一つ、香奈は、呼ばれ方によって、それぞれ決まった姿へと変化する。《姉さん》と呼べば例の姿に、《姉ちゃん》や《姉貴》と呼べば、それぞれまた別の姿に。だが、全く他人の名前を呼んだり、名前にちゃん付けで呼んだりしても反応しないようだ。

二つ、俺以外の人間からであれば、香奈はどう呼ばれても変化しない。たとえば母親から「もうお姉ちゃんでしょ」なんて言われたとしても何も起こらないし、近所に住む幼稚園の子に「おねえちゃん」と呼ばれてもまた然りだ。

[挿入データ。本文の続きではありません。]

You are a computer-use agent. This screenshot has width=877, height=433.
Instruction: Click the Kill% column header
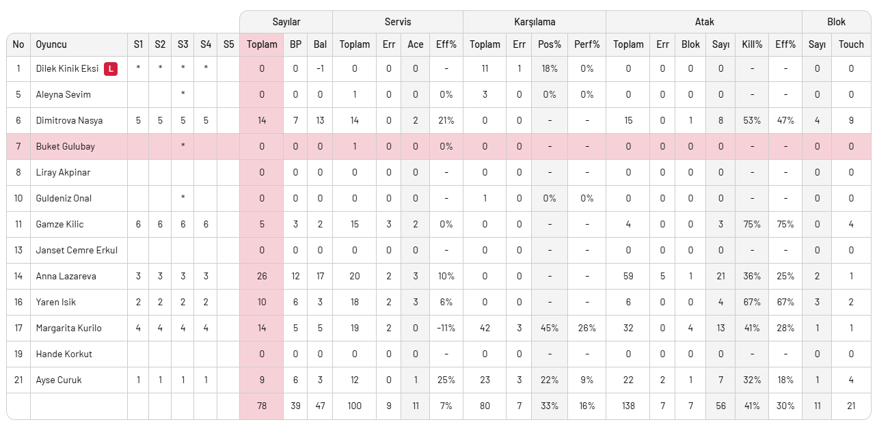[752, 44]
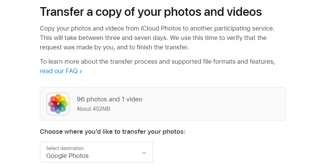Click the Select destination field label

[65, 148]
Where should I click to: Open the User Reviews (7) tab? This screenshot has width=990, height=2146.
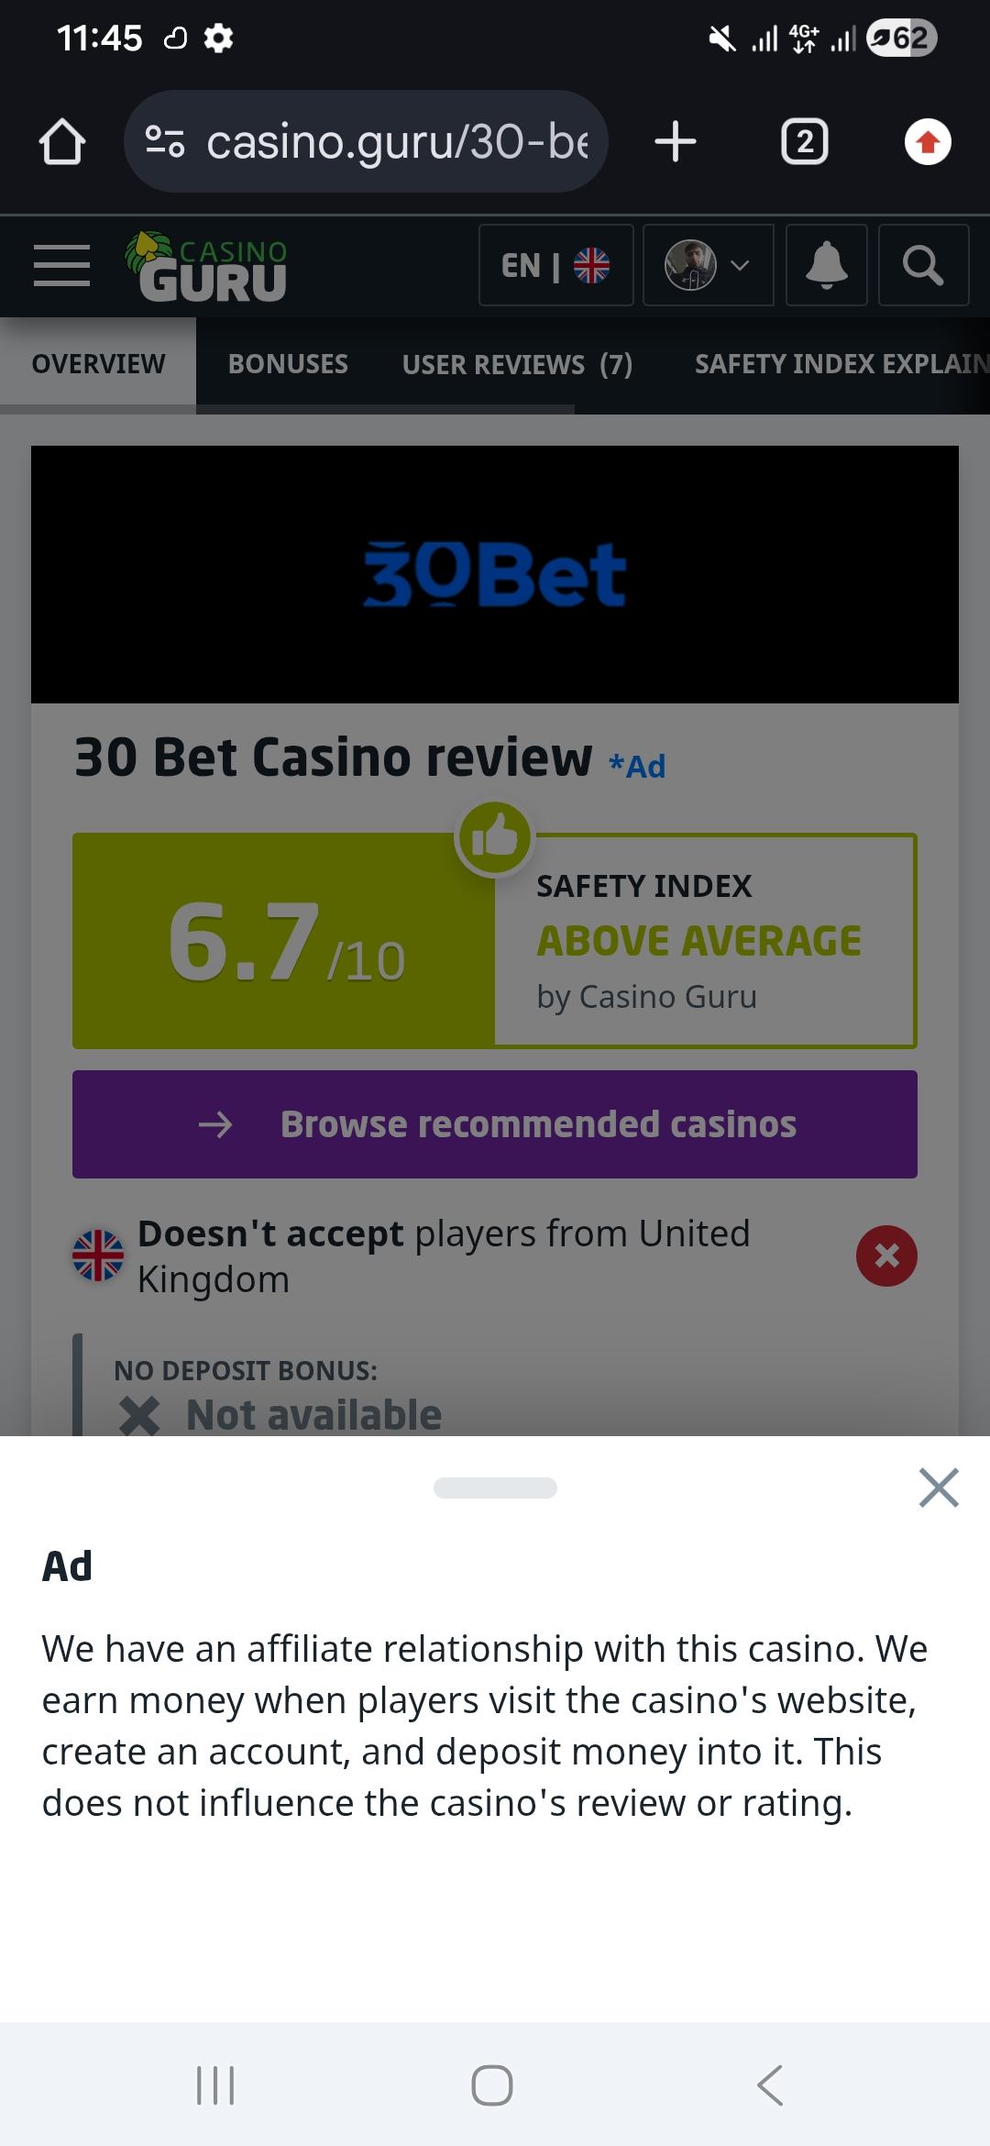(517, 364)
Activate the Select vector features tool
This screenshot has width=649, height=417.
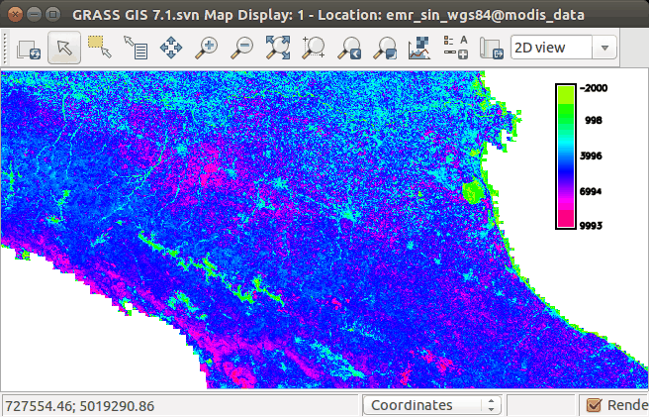99,47
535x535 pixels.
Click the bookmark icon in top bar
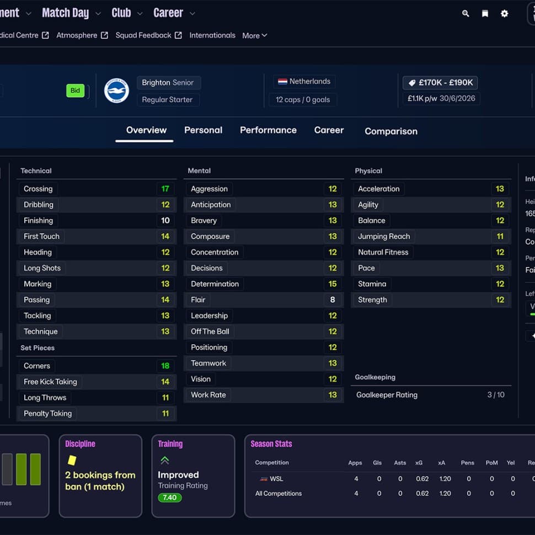tap(485, 14)
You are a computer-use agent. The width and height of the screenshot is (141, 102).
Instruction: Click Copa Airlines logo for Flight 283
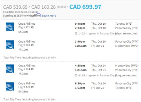10,45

三つ、変化後の香奈も、実際の時間の流れに合わせて成長する。一年半前に18、9歳だった《姉さん》は今では20歳ほどになり、身長や髪の長さ……そして胸も、それに応じて成長している。同様に、五年前に「二つ三つ上」に見えた《姉ちゃん》は、今でも俺の二つ三つ上くらいだ。

四つ、香奈の記憶は変化の前後で連続せず、変化後のそれぞれの姿の間でも共有しない。それぞれがそれぞれ、最初からその個人として生まれ、育ち、その年齢まで生きてきたという個別のパーソナリティを持っている――つまり、そういう「世界」に暮らしてきたことになっているようだ。当然、各々の姿では趣味や性格、能力も違うし、周囲の人間関係さえも全く別個にできあがっている。変化後の香奈が、俺の全く知らない人間からの電話で、俺さえ持たせてもらっていない携帯電話で話しはじめたとき、俺はひどく驚かされたものだ。

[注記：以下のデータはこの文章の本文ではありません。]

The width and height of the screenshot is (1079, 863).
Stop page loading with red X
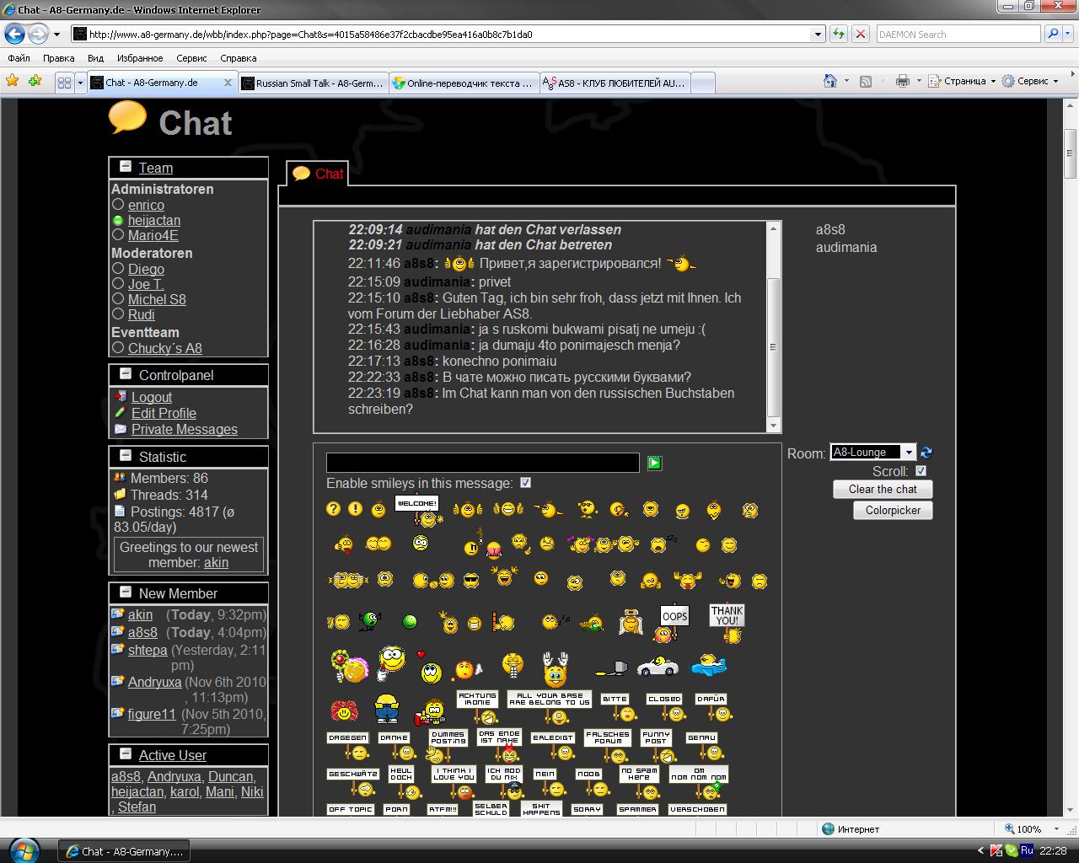860,35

五つ、この現象で年齢的な変化が発生するのは、俺の知りうる範囲内では香奈のみ。たとえば俺の両親の年齢は、変化後の香奈の年齢がいくつになったとしても変わらない。親子のつじつまが合わない年齢になる呼びかけもあったが、その場合は香奈の方がつじつまの合うポジションへと移動することになる。しかし、たとえ「きょうだい」の関係でなくなった世界でも、香奈の住む家はこの家だし、香奈の部屋は俺の隣の部屋だった。

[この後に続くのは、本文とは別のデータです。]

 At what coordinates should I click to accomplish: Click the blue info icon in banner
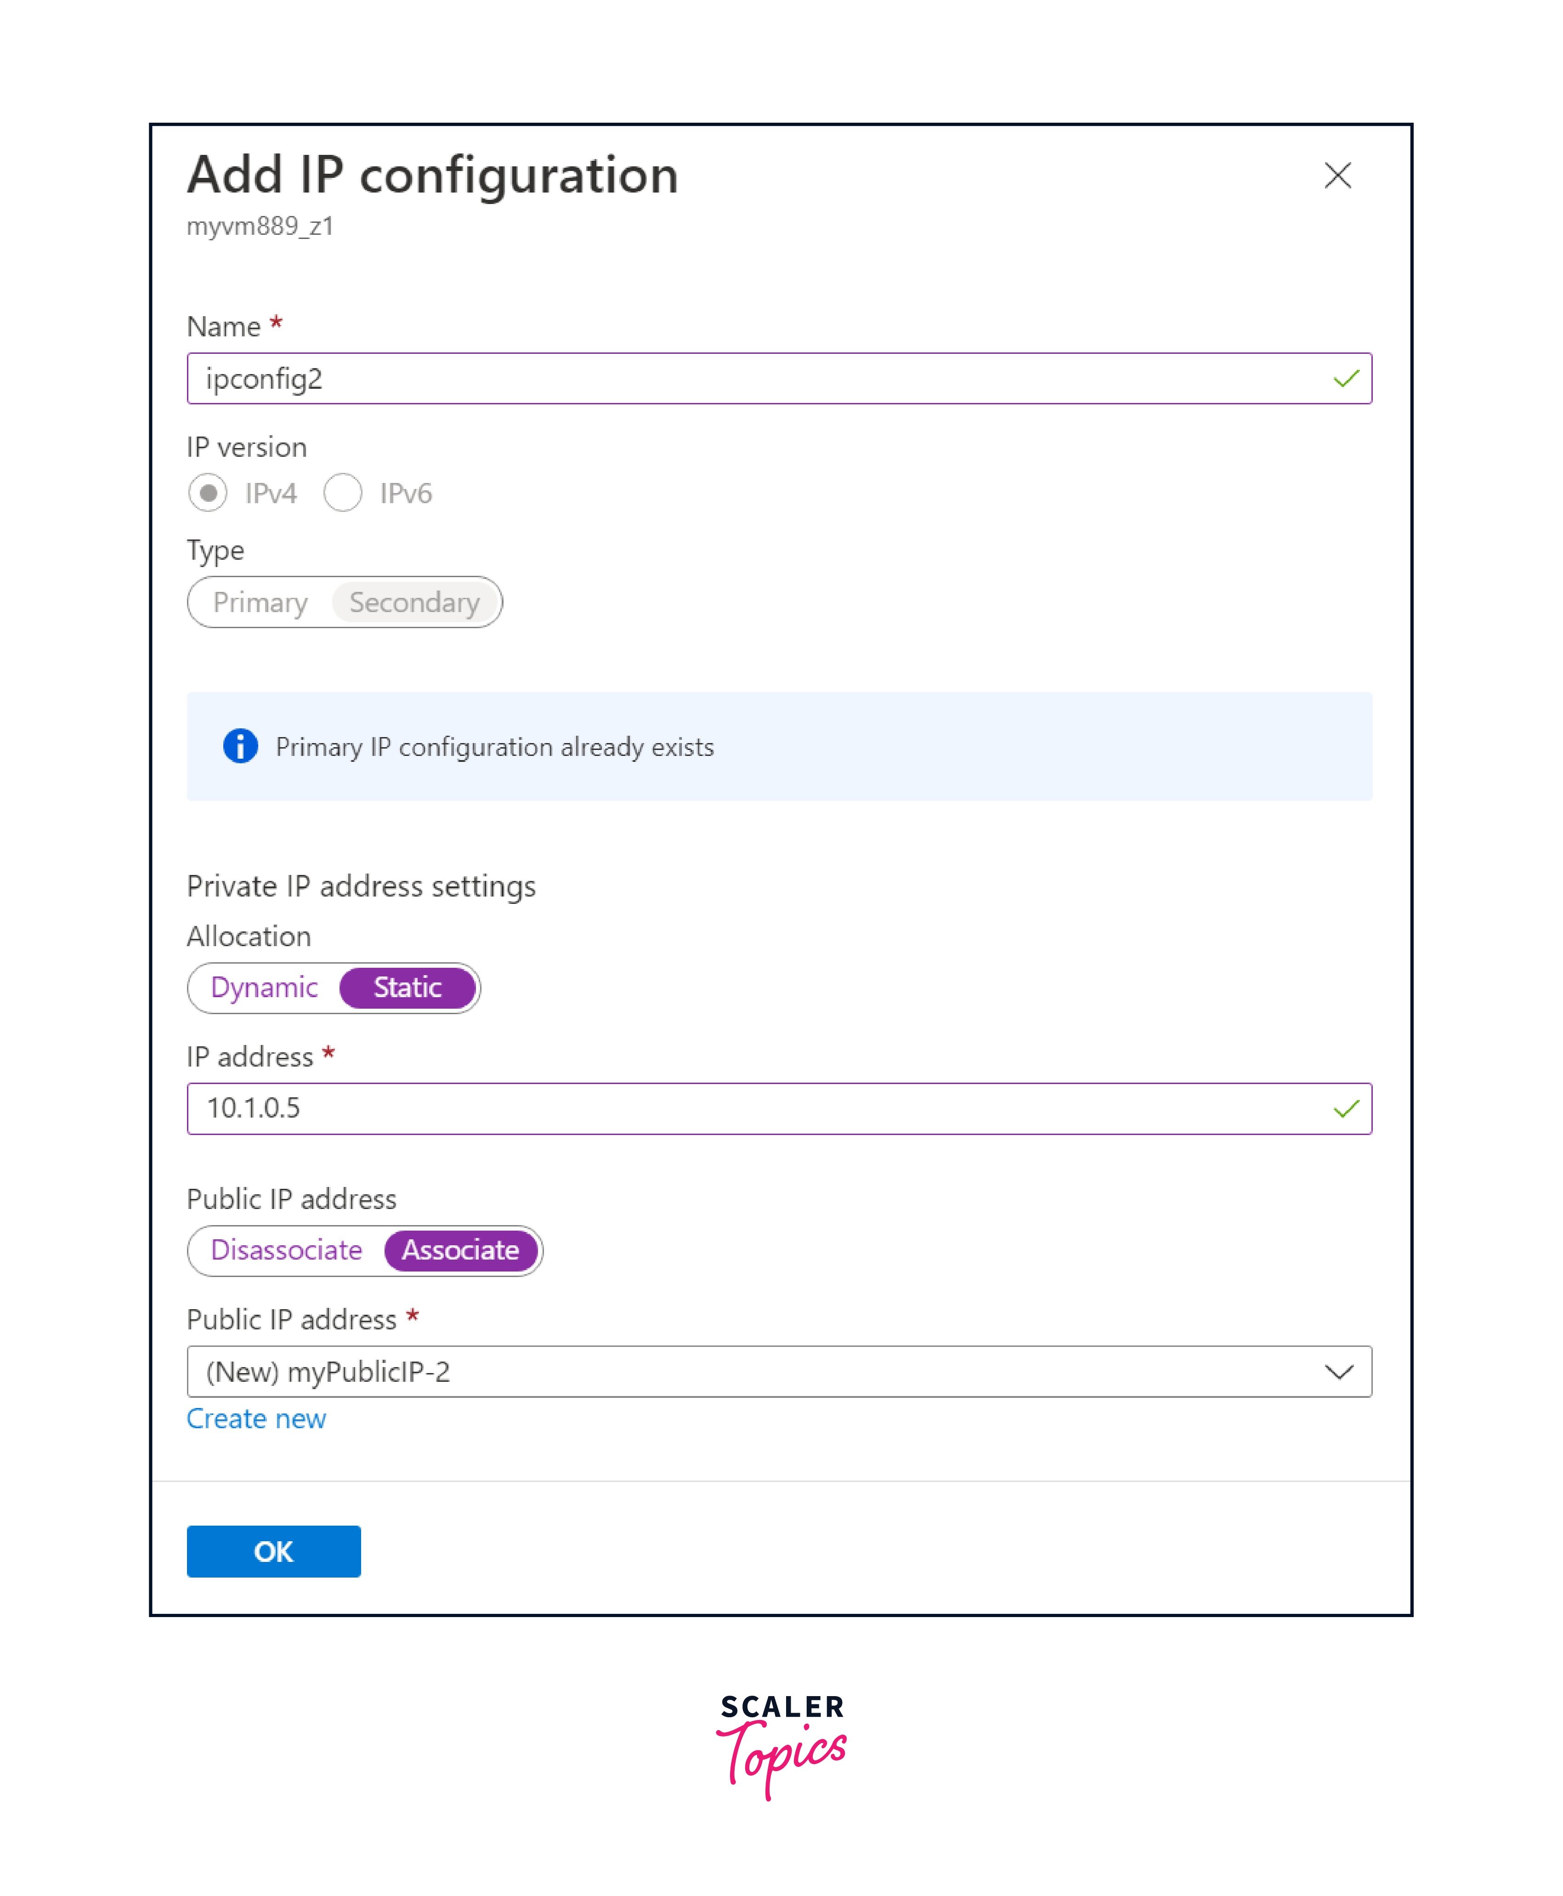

そして最後、六つ目。変化後の香奈は、それぞれ雰囲気や微妙な造作は違いながらも、どの「世界」においても驚くほどの美貌を持ち備えている。いま9歳の香奈がそのまま成長しても、変化後のそれぞれの香奈と全く同じ容姿にはならないと思うが、香奈の将来について、さまざまな可能性を垣間見ることができるというのは、普通はありえないことだけに感慨も一入だった。


――と、まあここまで調べてはみたものの、まだまだわからないことは多い。受験の年の夏休みは勝負どころだとわかってはいるが、勉強の息抜きにでも、この研究を進めてみようか……なんて俺は、そんなふうに思い始めていた。